Python bucket approach: use deque of (word, index) pairs in 26 buckets. Iterate through s, processing and redistributing iterators. Count fully matched words. This approach is elegant but requires careful iterator management.

Java binary search: use a List<List<Integer>> of size 26 for character indices. Use Collections.binarySearch or a manual upper-bound search. Java's binarySearch returns -(insertion_point)-1 for missing values, which needs careful handling to extract the next valid index.

Binary search approach: O(|s| + W * log(|s|)) time where W is the total length of all words. Preprocessing s takes O(|s|). Each character in each word requires one binary search in a list of at most |s| elements. Space is O(|s|) for the index map.

Bucket iterator approach: O(|s| + W) time. Scanning s is O(|s|). Each character in each word is processed exactly once when its iterator advances. Space is O(W) for the iterator queues.

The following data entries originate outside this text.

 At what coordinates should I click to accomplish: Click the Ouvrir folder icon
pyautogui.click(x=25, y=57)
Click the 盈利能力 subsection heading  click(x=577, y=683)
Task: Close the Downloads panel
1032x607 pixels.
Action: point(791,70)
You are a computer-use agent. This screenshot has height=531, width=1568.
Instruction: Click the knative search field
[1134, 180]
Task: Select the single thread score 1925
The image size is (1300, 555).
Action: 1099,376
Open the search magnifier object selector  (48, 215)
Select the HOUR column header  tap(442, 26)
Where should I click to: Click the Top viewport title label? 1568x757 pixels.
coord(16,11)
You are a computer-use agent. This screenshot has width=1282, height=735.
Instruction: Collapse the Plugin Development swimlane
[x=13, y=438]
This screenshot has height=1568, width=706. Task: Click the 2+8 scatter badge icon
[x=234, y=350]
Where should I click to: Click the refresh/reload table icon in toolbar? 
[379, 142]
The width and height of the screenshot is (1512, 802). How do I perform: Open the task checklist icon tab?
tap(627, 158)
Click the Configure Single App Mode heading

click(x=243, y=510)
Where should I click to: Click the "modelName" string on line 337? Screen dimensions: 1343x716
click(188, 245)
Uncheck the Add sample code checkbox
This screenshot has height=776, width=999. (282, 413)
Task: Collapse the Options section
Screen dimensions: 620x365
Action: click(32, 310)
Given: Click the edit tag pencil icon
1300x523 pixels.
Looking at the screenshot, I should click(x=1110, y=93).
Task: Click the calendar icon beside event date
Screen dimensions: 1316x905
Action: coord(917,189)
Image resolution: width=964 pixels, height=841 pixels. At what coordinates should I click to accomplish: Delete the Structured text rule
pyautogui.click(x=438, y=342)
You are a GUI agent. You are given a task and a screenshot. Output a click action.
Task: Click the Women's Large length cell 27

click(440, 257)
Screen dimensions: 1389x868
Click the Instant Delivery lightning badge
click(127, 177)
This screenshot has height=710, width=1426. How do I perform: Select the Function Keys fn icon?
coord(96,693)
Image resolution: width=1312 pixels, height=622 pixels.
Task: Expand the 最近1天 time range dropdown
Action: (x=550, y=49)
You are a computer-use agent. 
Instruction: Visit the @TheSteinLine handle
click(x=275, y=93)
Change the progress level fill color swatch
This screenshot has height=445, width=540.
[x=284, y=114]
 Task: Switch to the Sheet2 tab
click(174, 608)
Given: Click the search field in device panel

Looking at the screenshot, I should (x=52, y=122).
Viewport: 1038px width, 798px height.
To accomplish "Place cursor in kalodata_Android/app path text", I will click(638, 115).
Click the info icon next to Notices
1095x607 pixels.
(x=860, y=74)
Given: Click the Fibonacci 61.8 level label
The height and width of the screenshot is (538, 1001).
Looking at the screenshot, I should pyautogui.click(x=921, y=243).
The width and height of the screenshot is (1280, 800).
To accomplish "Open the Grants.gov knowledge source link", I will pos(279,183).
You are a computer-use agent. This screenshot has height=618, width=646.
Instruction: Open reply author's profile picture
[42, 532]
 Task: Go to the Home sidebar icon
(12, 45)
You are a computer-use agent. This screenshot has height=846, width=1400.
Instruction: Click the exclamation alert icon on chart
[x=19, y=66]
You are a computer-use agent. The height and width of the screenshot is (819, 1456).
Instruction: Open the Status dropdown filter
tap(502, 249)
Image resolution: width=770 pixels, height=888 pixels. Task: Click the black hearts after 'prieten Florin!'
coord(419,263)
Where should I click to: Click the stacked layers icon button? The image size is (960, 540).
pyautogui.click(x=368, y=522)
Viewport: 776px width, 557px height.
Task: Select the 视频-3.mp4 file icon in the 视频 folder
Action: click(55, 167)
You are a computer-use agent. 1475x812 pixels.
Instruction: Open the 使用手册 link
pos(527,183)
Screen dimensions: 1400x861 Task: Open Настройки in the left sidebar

Both are significant improvements over the naive O(|s| * |words|) approach. The bucket approach is theoretically optimal but the binary search approach has a smaller constant factor in practice due to simpler data structures.

Is Subsequence (LeetCode 392) is the single-word version of this problem. The two-pointer check for one word is the building block. Number of Matching Subsequences extends it to handle many words efficiently by preprocessing s.

Shortest Way to Form String (LeetCode 1055) asks how many copies of s you need to concatenate to form a target string using subsequences. It uses the same character-index-map + binary search technique but wraps around when reaching the end of s.

Longest Common Subsequence (LeetCode 1143) and Distinct Subsequences (LeetCode 115) are DP-based subsequence problems. While they use different algorithms, practicing them alongside binary-search-based problems builds a complete toolkit for subsequence questions.